From the entries below, copy exactly the lines from the one that contains "Given: Click Russia's quota value 297 044,770" through the one that contains "Given: Click the Trace Level value off", both included, and only those.

Dataset entries:
#####

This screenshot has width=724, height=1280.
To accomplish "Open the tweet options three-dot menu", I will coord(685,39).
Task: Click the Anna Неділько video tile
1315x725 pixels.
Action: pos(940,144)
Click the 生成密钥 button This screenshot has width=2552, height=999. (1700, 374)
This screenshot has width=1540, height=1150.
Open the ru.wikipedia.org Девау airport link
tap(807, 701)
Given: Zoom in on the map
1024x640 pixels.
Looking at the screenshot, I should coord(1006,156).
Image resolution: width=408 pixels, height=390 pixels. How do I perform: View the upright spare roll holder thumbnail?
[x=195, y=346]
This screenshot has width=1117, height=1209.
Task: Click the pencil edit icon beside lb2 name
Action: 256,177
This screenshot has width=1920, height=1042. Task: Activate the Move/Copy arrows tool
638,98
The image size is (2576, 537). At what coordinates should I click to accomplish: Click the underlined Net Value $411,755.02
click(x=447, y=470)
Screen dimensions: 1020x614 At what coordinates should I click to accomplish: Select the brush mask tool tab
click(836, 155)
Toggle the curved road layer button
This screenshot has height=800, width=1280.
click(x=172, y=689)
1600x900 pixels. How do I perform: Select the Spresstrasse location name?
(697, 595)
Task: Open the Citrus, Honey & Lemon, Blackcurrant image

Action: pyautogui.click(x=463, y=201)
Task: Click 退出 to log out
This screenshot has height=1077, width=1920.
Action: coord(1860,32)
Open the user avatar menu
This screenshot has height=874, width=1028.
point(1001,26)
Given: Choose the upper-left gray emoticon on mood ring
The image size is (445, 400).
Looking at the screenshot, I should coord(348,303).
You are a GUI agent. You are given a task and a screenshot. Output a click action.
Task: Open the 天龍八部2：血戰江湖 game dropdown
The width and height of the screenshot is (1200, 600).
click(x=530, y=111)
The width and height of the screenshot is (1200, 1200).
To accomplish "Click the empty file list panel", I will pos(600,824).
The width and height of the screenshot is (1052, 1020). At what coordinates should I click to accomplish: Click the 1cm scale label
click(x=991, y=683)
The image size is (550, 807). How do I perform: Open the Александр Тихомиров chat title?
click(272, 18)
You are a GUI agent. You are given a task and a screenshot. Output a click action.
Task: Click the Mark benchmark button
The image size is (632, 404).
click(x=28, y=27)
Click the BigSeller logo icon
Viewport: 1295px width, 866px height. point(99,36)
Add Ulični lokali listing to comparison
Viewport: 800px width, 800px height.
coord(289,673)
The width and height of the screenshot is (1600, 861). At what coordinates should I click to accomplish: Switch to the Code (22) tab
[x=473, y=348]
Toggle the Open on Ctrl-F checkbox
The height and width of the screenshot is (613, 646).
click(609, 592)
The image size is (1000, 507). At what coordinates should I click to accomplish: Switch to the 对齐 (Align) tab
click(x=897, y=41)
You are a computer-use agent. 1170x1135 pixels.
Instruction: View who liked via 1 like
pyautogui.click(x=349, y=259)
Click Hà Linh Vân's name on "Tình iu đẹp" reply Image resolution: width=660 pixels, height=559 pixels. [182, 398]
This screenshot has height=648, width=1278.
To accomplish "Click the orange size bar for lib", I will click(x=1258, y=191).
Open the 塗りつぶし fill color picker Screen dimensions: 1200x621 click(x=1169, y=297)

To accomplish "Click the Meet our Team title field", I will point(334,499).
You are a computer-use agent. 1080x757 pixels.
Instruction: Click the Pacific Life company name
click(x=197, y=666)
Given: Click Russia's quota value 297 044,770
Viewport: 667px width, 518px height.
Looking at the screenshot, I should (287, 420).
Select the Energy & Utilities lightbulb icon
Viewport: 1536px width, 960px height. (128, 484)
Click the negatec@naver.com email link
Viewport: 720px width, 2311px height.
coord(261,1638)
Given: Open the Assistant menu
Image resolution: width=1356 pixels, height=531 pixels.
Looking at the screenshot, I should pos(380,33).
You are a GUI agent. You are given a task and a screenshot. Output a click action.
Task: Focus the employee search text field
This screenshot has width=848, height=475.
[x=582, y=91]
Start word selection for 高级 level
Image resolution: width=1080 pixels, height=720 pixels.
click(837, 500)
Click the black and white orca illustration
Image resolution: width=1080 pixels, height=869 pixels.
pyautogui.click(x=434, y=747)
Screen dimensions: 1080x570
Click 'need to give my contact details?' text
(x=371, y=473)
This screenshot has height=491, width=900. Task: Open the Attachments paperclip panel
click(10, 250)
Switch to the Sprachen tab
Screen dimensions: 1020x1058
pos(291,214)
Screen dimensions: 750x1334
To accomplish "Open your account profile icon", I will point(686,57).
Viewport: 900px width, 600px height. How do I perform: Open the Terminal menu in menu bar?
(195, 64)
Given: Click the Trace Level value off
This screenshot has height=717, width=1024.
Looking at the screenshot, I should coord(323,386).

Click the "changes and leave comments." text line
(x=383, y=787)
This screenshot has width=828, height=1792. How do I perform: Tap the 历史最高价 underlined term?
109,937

#####

■ Answer to this task:
Given: Click Russia's quota value 297 044,770
Viewport: 667px width, 518px height.
Looking at the screenshot, I should (287, 420).
Select the Energy & Utilities lightbulb icon
Viewport: 1536px width, 960px height. (128, 484)
Click the negatec@naver.com email link
Viewport: 720px width, 2311px height.
coord(261,1638)
Given: Open the Assistant menu
Image resolution: width=1356 pixels, height=531 pixels.
Looking at the screenshot, I should pos(380,33).
You are a GUI agent. You are given a task and a screenshot. Output a click action.
Task: Focus the employee search text field
This screenshot has width=848, height=475.
[x=582, y=91]
Start word selection for 高级 level
Image resolution: width=1080 pixels, height=720 pixels.
click(837, 500)
Click the black and white orca illustration
Image resolution: width=1080 pixels, height=869 pixels.
pyautogui.click(x=434, y=747)
Screen dimensions: 1080x570
Click 'need to give my contact details?' text
(x=371, y=473)
This screenshot has height=491, width=900. Task: Open the Attachments paperclip panel
click(10, 250)
Switch to the Sprachen tab
Screen dimensions: 1020x1058
pos(291,214)
Screen dimensions: 750x1334
To accomplish "Open your account profile icon", I will point(686,57).
Viewport: 900px width, 600px height. How do I perform: Open the Terminal menu in menu bar?
(195, 64)
Given: Click the Trace Level value off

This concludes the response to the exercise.